[Stored data entries]
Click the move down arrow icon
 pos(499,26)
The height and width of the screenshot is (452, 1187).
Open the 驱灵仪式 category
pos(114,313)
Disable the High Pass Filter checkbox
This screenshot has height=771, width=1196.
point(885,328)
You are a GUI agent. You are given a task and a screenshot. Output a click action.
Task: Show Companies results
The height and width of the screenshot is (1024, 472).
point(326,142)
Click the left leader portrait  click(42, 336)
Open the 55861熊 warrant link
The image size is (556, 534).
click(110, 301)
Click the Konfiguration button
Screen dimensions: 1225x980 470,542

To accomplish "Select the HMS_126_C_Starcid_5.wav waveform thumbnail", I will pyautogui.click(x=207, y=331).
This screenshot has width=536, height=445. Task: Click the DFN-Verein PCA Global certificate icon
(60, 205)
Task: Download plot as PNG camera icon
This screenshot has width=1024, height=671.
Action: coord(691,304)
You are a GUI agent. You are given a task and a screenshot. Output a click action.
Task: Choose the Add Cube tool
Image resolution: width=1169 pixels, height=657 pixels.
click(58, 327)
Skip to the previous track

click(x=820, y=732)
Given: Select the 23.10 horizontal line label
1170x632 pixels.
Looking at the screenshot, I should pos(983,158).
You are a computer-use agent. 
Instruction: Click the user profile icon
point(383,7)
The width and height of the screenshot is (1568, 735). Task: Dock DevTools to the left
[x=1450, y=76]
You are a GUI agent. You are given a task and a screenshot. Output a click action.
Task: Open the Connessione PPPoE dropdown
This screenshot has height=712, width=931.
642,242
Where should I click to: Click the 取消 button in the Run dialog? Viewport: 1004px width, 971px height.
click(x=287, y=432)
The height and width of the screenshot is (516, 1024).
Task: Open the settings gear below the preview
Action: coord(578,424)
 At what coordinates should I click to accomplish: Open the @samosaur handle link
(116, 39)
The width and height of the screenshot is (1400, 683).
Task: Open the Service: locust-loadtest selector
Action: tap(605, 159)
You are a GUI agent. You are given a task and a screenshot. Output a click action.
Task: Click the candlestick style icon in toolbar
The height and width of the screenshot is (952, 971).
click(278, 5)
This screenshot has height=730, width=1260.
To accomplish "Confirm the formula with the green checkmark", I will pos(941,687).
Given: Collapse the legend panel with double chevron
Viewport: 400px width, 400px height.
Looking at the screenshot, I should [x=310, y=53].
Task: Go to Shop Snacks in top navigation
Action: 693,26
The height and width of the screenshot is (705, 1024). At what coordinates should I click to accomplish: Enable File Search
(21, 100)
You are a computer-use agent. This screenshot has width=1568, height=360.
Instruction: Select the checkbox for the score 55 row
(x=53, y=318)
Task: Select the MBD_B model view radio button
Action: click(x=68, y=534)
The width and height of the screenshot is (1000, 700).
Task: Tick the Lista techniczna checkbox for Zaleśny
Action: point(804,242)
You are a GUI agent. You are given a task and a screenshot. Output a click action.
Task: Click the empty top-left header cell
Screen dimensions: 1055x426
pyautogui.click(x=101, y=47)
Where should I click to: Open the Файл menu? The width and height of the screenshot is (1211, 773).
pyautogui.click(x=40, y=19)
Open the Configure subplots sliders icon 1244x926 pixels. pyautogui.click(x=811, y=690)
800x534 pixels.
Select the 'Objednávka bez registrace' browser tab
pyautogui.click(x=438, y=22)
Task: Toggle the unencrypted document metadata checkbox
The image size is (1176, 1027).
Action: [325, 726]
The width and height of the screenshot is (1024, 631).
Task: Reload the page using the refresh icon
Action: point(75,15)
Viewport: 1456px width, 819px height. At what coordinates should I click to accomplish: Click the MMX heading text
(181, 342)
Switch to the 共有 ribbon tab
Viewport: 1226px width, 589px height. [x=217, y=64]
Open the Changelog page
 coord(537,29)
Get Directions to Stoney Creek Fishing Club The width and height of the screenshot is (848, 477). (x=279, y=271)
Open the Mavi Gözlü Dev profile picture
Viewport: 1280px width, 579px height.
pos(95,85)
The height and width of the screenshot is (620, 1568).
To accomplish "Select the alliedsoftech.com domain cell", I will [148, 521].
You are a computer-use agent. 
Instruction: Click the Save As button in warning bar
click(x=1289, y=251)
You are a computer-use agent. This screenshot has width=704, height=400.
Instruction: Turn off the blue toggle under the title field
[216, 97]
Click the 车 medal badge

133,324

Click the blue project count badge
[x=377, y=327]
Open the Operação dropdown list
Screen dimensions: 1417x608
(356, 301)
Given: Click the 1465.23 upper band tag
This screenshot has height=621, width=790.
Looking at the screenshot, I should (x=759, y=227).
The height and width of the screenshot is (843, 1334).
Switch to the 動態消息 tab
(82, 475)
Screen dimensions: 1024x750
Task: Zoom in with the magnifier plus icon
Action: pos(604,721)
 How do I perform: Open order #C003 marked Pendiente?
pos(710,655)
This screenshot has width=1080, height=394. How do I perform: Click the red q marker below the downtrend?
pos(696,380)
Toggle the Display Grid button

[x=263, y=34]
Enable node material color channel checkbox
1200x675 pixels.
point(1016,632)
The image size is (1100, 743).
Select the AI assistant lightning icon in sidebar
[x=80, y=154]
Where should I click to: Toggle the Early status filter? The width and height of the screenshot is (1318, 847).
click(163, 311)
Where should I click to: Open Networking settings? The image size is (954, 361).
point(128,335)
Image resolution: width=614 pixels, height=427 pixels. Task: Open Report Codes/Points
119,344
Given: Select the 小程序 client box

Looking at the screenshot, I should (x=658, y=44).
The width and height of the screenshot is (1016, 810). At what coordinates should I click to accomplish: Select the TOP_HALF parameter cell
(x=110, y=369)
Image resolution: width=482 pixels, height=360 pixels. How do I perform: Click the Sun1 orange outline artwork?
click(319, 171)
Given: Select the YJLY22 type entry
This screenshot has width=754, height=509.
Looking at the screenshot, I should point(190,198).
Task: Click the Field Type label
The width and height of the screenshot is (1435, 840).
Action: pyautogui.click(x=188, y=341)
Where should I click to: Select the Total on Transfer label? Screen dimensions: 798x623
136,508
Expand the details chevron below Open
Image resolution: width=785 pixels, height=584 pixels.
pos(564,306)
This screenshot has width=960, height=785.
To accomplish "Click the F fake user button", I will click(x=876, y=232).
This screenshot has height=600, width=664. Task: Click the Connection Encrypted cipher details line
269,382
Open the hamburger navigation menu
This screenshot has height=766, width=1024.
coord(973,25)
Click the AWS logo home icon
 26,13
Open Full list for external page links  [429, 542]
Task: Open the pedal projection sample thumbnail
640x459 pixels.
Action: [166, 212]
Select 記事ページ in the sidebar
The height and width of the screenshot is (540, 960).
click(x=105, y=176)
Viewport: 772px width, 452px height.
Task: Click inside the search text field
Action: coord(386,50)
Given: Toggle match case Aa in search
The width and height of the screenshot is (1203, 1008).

Task prompt: Take every line from the data that contains the word "computer".

Task output:
You are a computer-use agent. 
You are a computer-use agent. This screenshot has width=1568, height=360.
You are a computer-use agent. 
You are a computer-use agent. This screenshot has width=704, height=400.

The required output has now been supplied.